*** Block opens ***
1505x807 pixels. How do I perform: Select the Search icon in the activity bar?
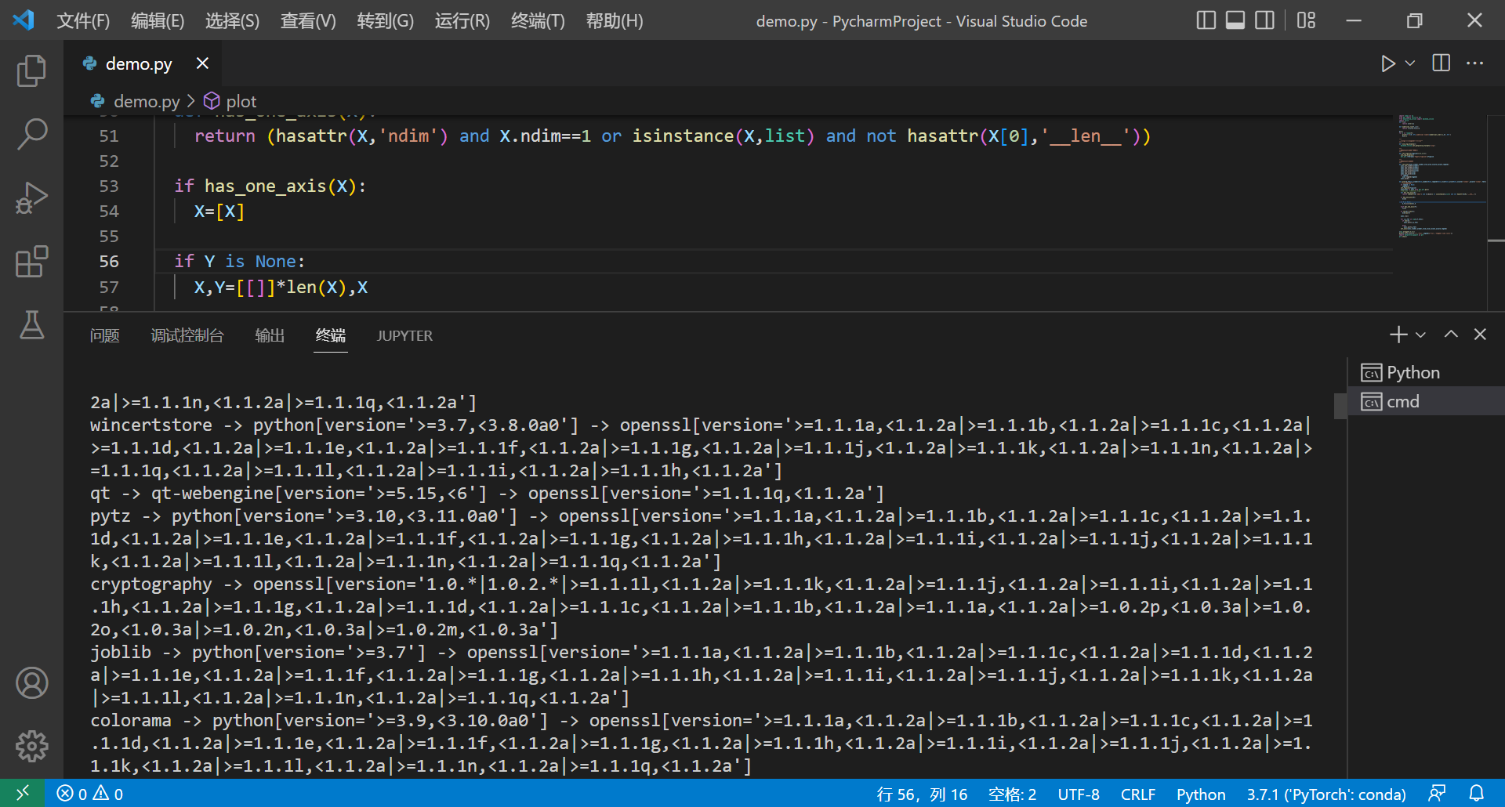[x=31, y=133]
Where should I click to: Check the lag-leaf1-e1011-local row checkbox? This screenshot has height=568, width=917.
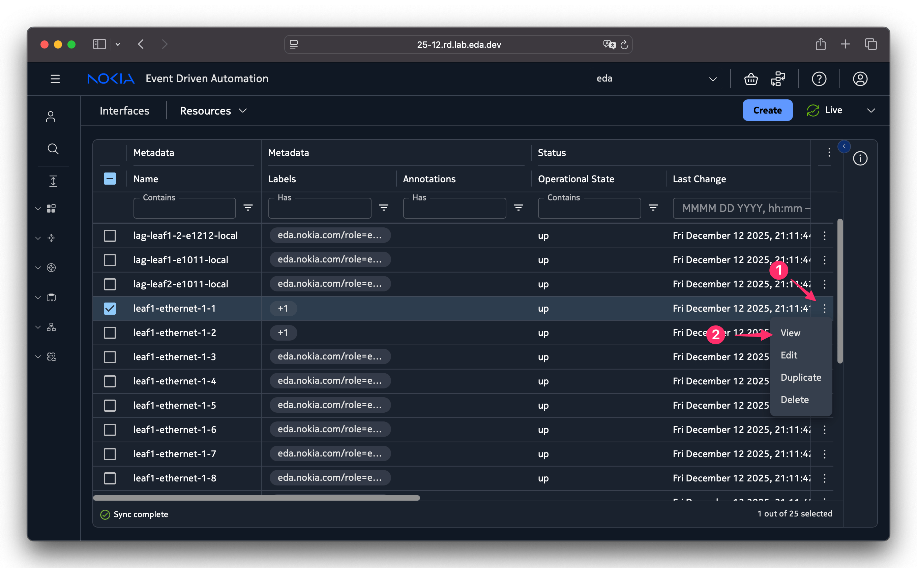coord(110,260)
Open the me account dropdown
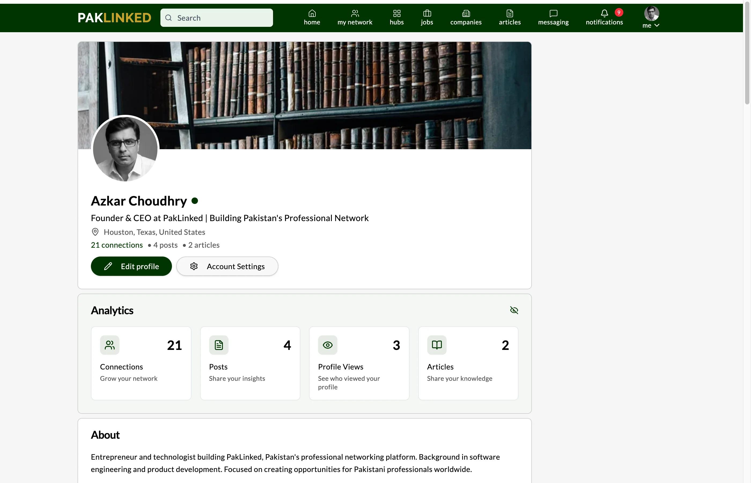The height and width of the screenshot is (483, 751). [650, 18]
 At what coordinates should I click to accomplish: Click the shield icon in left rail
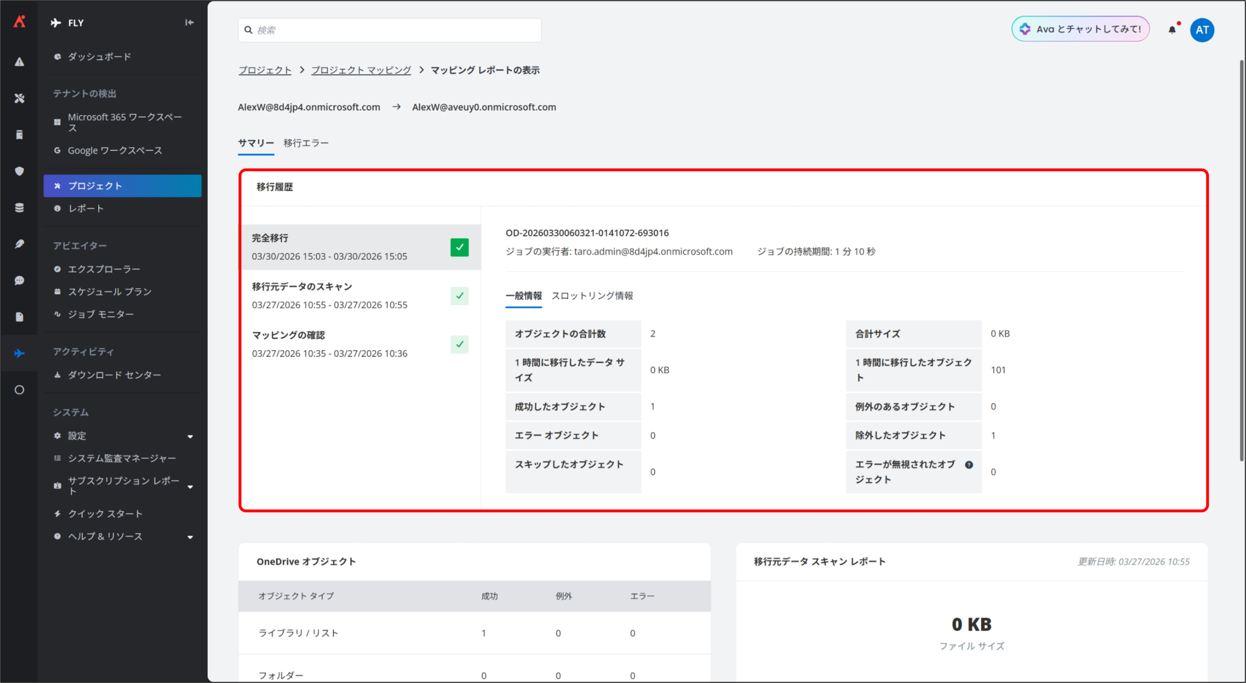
*** Block closes ***
### ASSIGNMENT
Output the data exactly, pictures omitted.

### RESULT BELOW
1505x807 pixels. How do I perform: Select the Search icon in the activity bar?
[x=31, y=133]
Where should I click to: Check the lag-leaf1-e1011-local row checkbox? This screenshot has height=568, width=917.
coord(110,260)
Open the me account dropdown
The height and width of the screenshot is (483, 751). [650, 18]
 At what coordinates should I click to accomplish: Click the shield icon in left rail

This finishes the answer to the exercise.